A sprawling, coordinated planning effort that aims to reshape development rules around Clark County’s waterways is entering its final stages before going to state authorities for approval.
But more than two years into the process, the Shoreline Master Programs update is still generating plenty of feedback. Organizers are making sure of that.
“My phone’s been ringing off the hook,” said Gordy Euler, a county planner.
The shoreline plans affect close to 370 miles of land along Clark County lakes, rivers and streams. A total of seven jurisdictions — Clark County, plus six incorporated cities — are crafting separate plans with the goal of having them submitted to the state Department of Ecology by Dec. 1. The only jurisdiction not participating is Yacolt, which has no waterways large enough to fall under the planning effort.

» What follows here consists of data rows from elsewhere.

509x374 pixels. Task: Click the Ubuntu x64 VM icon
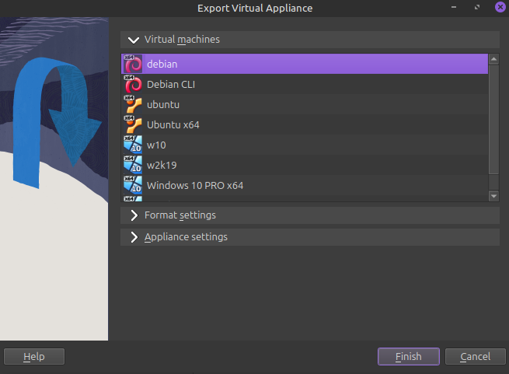[133, 124]
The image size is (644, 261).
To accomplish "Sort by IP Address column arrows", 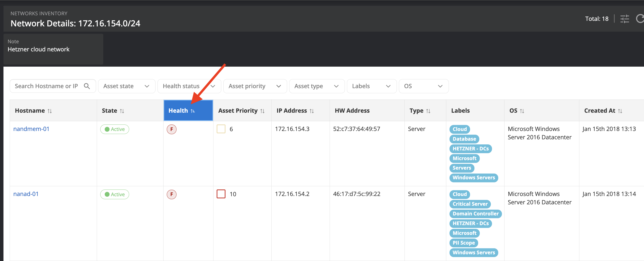I will pyautogui.click(x=312, y=111).
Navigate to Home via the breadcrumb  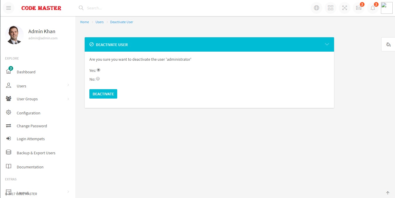click(x=84, y=22)
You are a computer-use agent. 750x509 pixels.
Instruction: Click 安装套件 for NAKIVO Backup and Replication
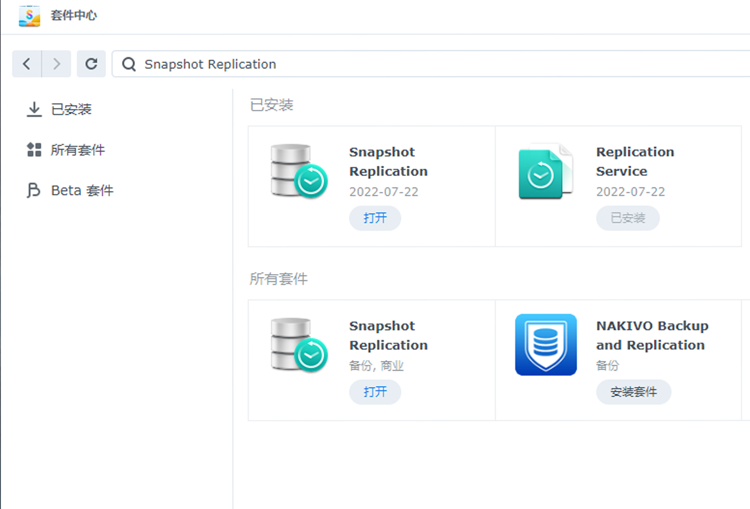click(633, 392)
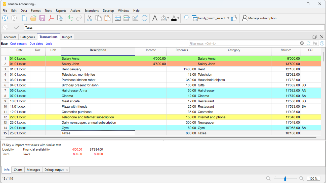
Task: Click the Save file icon
Action: pyautogui.click(x=42, y=18)
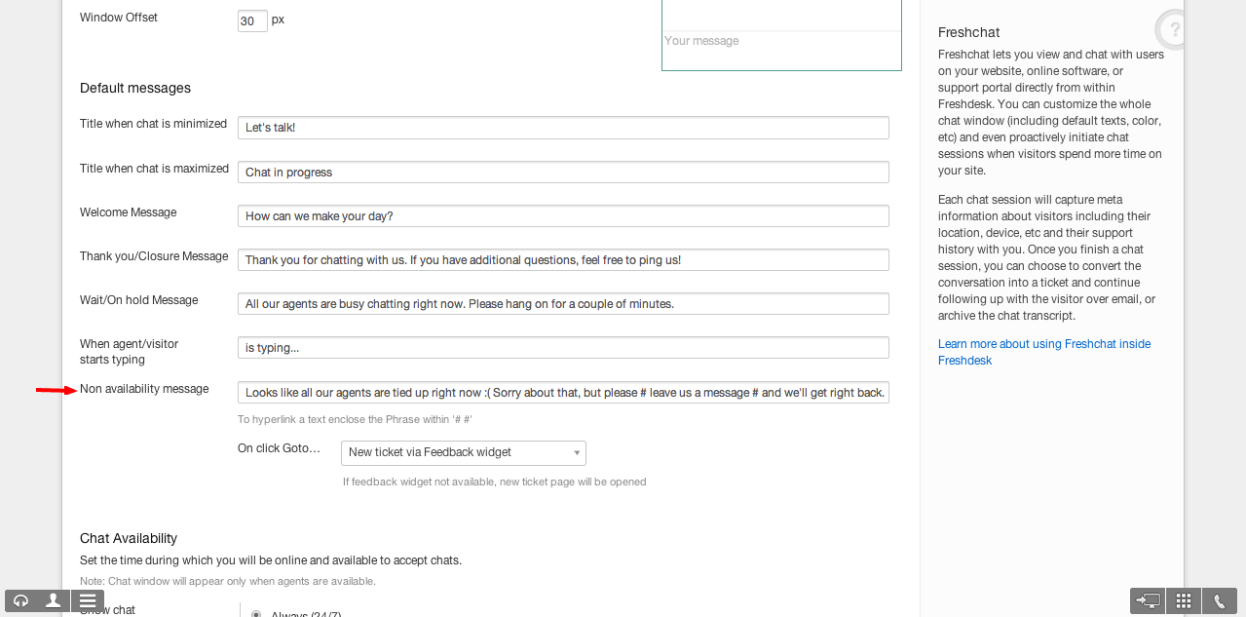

To reach out, planners sent several mailings to the more than 5,000 shoreline properties in the county. They also held a long series of open house meetings, with the most recent wave wrapping up this week. At a gathering in Battle Ground on Tuesday, most attendees appeared more curious than concerned.
“I just want to be able to enjoy my property,” said Washougal resident Roger Bergman, who lives along the Washougal River. “I would never want to do anything to hurt the river, or the salmon, or anything else.”
The updated guidelines won’t change much for most residents, Euler said. Existing structures — even if they’re out of compliance under the new rules — are not affected, he said.
The updated plans revolve around three basic goals, Euler said: Putting emphasis on “water-dependent” uses for shoreline areas, promoting public access and protecting shorelines’ natural ecological functions. Most jurisdictions’ shoreline rules haven’t been updated since the 1970s, Euler said. Those were prompted by the state’s Shoreline Management Act of 1971.
Few actions are prohibited outright by the draft plans. Any development under $5,718 doesn’t require a permit, but would still have to follow shoreline rules laid out in the new plan. Other permit exemptions include normal maintenance, emergency construction to prevent property damage and certain watershed restoration projects.
The plans don’t change residential or any other zones, Euler said. Rather, they’ll change how they’re implemented — setting new structures farther back from waterways, for example. Home expansions or new sheds would still be allowed, but may have to be away from the shore, Euler said. The ultimate goal is “no net loss” to ecological function, he said.
Clark County’s jurisdictions worked from a common template plan to craft their own plans. They hoped to achieve more consistency as boundaries change in coming years and decades, Euler said.
“Water doesn’t care where it is,” Euler said. “It doesn’t care what political jurisdiction there is. It’s part of the landscape.”
There are some differences. Most cities’ plans would effectively ban new houseboats, Euler said. But the draft plan for Ridgefield, home of McCuddy’s Ridgefield Marina, will not.
Different cities also have varying rules around their “critical” natural areas, said Marian Lahav, a senior planner with the city of Vancouver. Vancouver also has proposed a larger height requirement for shoreline development than other cities in order to accommodate unique assets like the Port of Vancouver, she said.
Doug Staples owns property near Gee Creek in Ridgefield, which he plans to sell or develop, likely into one home. He said he felt comfortable with that plan after attending Tuesday’s meeting in Battle Ground, and commended planners for attempting to explain a dense set of documents that’s difficult for residents to understand. Vancouver’s draft plan is 271 pages long.
Each city’s planning commission and city council will consider its respective plan in the coming months. Once approved, the plans will be submitted to the state separately.